Jamais à court d’idées quand il s’agit d’écrire, Marjorie Levasseur a eu un parcours atypique avant de devenir autrice à temps plein. Aujourd’hui, elle a déjà publié près d’une quinzaines de romans, quasiment tous en auto-édition. Rencontre avec une écrivaine passionnée et passionnante.

Avant de devenir écrivaine, vous étiez aide-soignante. Qu’est-ce qui a déclenché cette reconversion ? En fait, j’ai eu un parcours professionnel très éclectique. Aide-soignante était déjà une reconversion pour moi après la naissance de mon troisième enfant : j’ai exercé un peu plus d’un an le métier d’assistante juridique après l’obtention de mon diplôme en droit. Je ne suis plus aide-soignante depuis 2017. J’ai exercé un an en tant qu’accompagnante d’élève en situation de handicap en école avant d’arrêter pour me consacrer entièrement à l’écriture en octobre 2018. J’ai écrit mon premier roman quand j’étais aide-soignante à domicile. Je lisais beaucoup à cette époque (je lis toujours énormément) et j’échangeais sur mes lectures avec le mari d’une patiente qui est devenu mon alpha-lecteur/correcteur d’ailleurs. J’avais de plus en plus envie de raconter mes propres histoires. L’idée de mon premier personnage m’est venue en discutant avec une autre patiente de son enfance sous l’Occupation. Madeleine, nonagénaire résidente des Lilas dans « Une parenthèse dans ta vie », a ainsi pris vie dans mon imagination.
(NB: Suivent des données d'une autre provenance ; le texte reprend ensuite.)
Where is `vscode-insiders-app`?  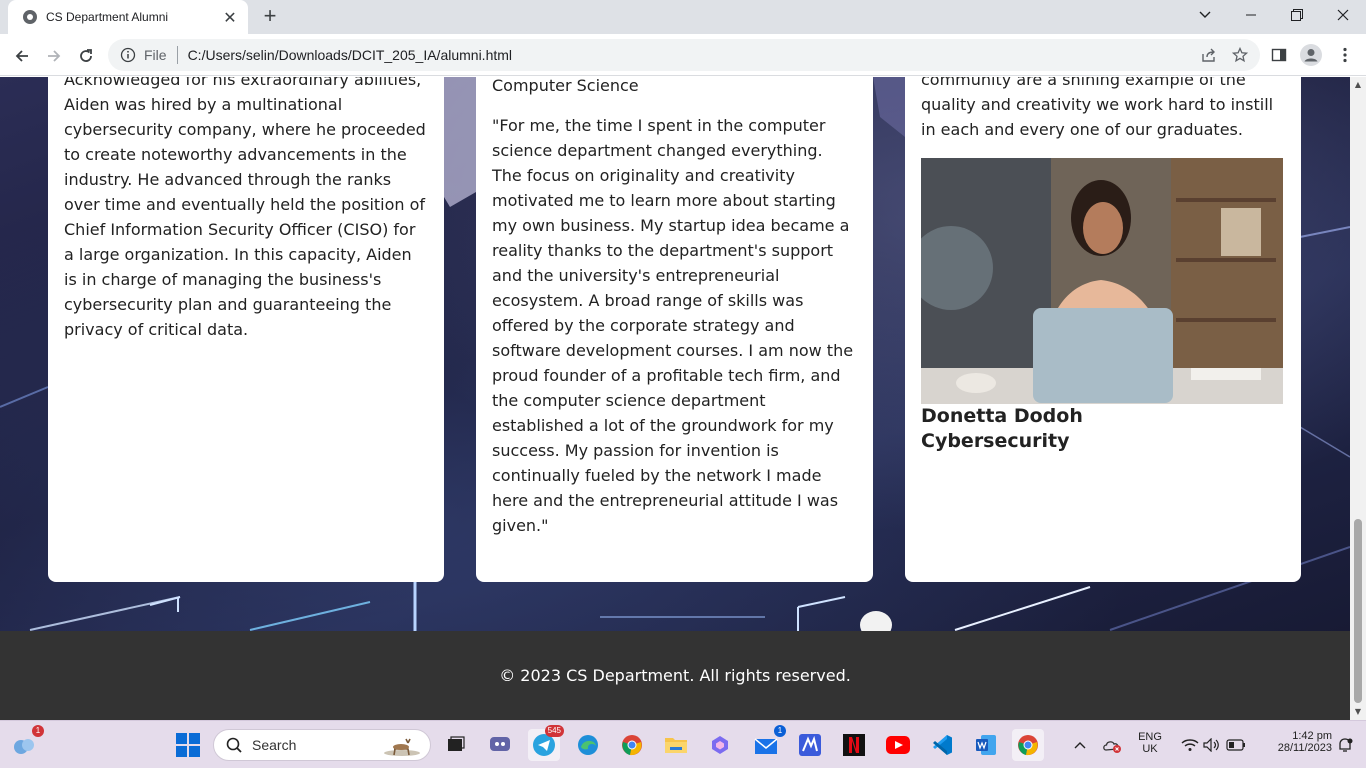 vscode-insiders-app is located at coordinates (810, 745).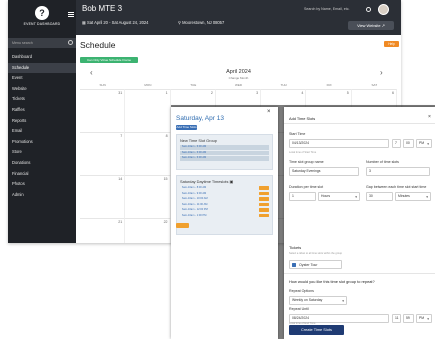 Image resolution: width=435 pixels, height=339 pixels. What do you see at coordinates (42, 100) in the screenshot?
I see `sidebar-item-tickets: Tickets` at bounding box center [42, 100].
En grande partie, vous recourez à l’autoédition pour diffuser vos livres. Était-ce un choix personnel dès le départ ou plutôt une manière de faire qui s’est imposée ? Ce n’était pas un choix puisqu’à l’époque où j’ai terminé mon premier roman, je n’avais jamais entendu parler de l’autoédition. Je me suis penchée sur les moyens alternatifs de publication en attendant les réponses des maisons d’édition auxquelles j’avais envoyé « Une parenthèse dans ta vie ». Comme je n’avais pas envie d’attendre des mois et des mois les hypothétiques retours des éditeurs, je me suis lancée, en janvier 2017.
Vous avez plus d’une quinzaine de livres à votre actif. Avez-vous un rythme de parution ou cela se fait-il en fonction de votre inspiration ? Non, je n’ai pas de rythme de parution. Il y a une année où j’en ai sorti 4, d’autres 3, 2 ou 1. Je ne suis pas très régulière. C’est vraiment selon l’inspiration. Mais, j’en sors au minimum un par an, quoi qu’il arrive. Les idées de romans fusent régulièrement, j’ai pas mal d’idées de projets que je note, mais je les creuse selon l’envie du moment et une idée récente peut prendre le dessus sur une autre très ancienne.
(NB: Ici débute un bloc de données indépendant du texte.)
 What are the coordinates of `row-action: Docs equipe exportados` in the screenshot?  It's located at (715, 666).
Dans vos ouvrages, la famille tient toujours un grand rôle. Est-ce qu’il s’agit là d’une source inépuisable ? Ma source d’inspiration majeure et inépuisable, c’est la vie. La famille faisant partie intégrante de la vie, elle revient souvent dans mes histoires, explorée sous des angles différents, c’est vrai. Une histoire peut me venir brusquement dans la rue, lors d’un salon ou en regardant les infos… J’aborde toujours des thématiques qui me tiennent à cœur, la famille en fait partie, mais ce n’est pas toujours le thème central. J’aime aborder des sujets qui m’interrogent, me bouleversent ou me choquent.
Y a-t-il eu un livre qui a changé votre vie ? Changé ma vie, peut-être pas, mais L’Alchimiste, de Paulo Coelho, m’a fait prendre conscience, à un certain moment de mon existence, que je n’avais pas encore trouvé ma Légende personnelle, celle que Santiago passe son temps à chercher dans le roman. Je crois que je l’ai trouvée dans l’écriture.
Avez-vous des rituels lorsque vous écrivez ? Non, pas vraiment, si ce n’est que j’écris assise sur mon lit, un coussin calé dans le dos. Mes deux minettes, qui ont rejoint la famille en juin 2022, me tiennent compagnie, en général. Je peux écrire en écoutant de la musique ou dans le silence le plus complet, le matin et/ou l’après-midi. Mes séances n’ont pas une durée précise, j’ai même tendance à procrastiner parfois et, dans ce cas, je me fixe un objectif de 1000 mots minimum à chaque séance journalière pour relancer la machine.